Regardless of your feelings about guacamole there are disadvantages to avocadoes. Some people just don’t like them (I know, really?). Avocadoes can also be expensive, they are high in calories, and sometimes the fickle things can go from rock to overripe in a matter of hours.
Therefore I give you this recipe that substitutes green peas for the avocado entirely. The peas offer solid advantages. Frozen peas are readily available, can be kept for a long time, and they are very inexpensive, not to mention much lighter in calories than avocado.
I have christened this recipe “Mock Guac” so as not to offend any guacamole snobs but if there are any out there you might be surprised to find out how much you enjoy this lighter, fresher preparation. Here’s how I made it.
This recipe starts with frozen peas. Most frozen vegetables are blanched before freezing so they can be eaten without any additional cooking. I use thawed frozen peas and corn in salads and other recipes frequently. It only take a minute or two of rinsing under cold water to get them ready.

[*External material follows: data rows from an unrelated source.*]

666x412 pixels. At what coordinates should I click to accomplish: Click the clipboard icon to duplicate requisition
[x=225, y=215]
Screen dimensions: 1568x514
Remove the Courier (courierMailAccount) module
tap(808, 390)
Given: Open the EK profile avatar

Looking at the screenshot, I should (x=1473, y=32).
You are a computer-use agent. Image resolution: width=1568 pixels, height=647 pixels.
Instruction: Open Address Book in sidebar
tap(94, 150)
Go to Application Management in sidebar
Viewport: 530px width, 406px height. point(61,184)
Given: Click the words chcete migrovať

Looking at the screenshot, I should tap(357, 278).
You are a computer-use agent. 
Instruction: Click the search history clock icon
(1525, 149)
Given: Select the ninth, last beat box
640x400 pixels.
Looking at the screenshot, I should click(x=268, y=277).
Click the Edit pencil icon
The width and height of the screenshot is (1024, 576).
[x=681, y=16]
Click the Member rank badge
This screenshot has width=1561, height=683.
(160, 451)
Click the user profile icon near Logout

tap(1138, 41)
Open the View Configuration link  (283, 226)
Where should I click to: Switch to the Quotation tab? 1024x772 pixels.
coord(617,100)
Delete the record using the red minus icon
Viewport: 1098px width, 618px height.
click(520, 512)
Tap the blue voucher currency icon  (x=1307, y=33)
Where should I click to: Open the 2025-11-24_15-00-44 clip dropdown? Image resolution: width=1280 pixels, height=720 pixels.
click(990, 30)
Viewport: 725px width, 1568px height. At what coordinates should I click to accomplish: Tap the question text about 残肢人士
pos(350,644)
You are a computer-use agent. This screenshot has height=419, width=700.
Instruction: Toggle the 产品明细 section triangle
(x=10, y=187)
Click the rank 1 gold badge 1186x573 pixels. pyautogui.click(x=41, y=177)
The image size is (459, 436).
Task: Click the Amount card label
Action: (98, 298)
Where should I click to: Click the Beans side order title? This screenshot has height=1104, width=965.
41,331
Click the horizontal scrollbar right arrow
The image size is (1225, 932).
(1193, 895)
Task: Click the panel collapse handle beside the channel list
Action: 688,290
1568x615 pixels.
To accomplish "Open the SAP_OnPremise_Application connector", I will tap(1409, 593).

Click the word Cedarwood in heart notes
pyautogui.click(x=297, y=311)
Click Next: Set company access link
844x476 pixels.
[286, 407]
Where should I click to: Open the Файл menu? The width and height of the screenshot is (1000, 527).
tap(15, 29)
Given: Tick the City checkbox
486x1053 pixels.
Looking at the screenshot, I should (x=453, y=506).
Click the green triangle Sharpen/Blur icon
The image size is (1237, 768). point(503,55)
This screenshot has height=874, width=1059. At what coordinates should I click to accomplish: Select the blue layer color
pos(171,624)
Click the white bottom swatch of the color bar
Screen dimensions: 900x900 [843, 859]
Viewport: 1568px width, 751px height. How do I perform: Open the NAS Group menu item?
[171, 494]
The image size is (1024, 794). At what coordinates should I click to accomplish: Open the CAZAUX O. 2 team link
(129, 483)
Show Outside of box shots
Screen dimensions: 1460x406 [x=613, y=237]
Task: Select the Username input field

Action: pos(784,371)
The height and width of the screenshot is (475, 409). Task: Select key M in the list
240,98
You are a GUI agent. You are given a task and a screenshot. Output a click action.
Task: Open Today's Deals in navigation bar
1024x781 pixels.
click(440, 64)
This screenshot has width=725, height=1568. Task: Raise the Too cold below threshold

Once the peas are thawed you can prepare your jalapeno and onion. Slice off the stem end of the jalapeno, cut it into quarters lengthwise, and use your knife to separate the white pith and seeds. Cut each quarter into very thin strips and mince. Beware the size of jalapeno you use. It can make a big difference in the heat level in your recipe. I’ve seen some giant ones in the grocery store lately. I used one that was on the smaller side.
If you’ve never handled raw jalapenos I will warn you that you must wash your hands thoroughly afterward! Even then be careful of touching any sensitive body parts. I once took my contacts out not long after dicing jalapenos and even though I had washed my hands it was painful!
I know that there are cilantro haters out there. Since this is not a traditional recipe I think you could try parsley or mint instead. Both would go well with the peas. I do think lemon makes a better match with the peas than lime would. Using both lemon zest and lemon juice gives a nice citrusy pop and one fresh lemon gives just enough zest and juice for this recipe. Just be sure to zest the lemon before slicing.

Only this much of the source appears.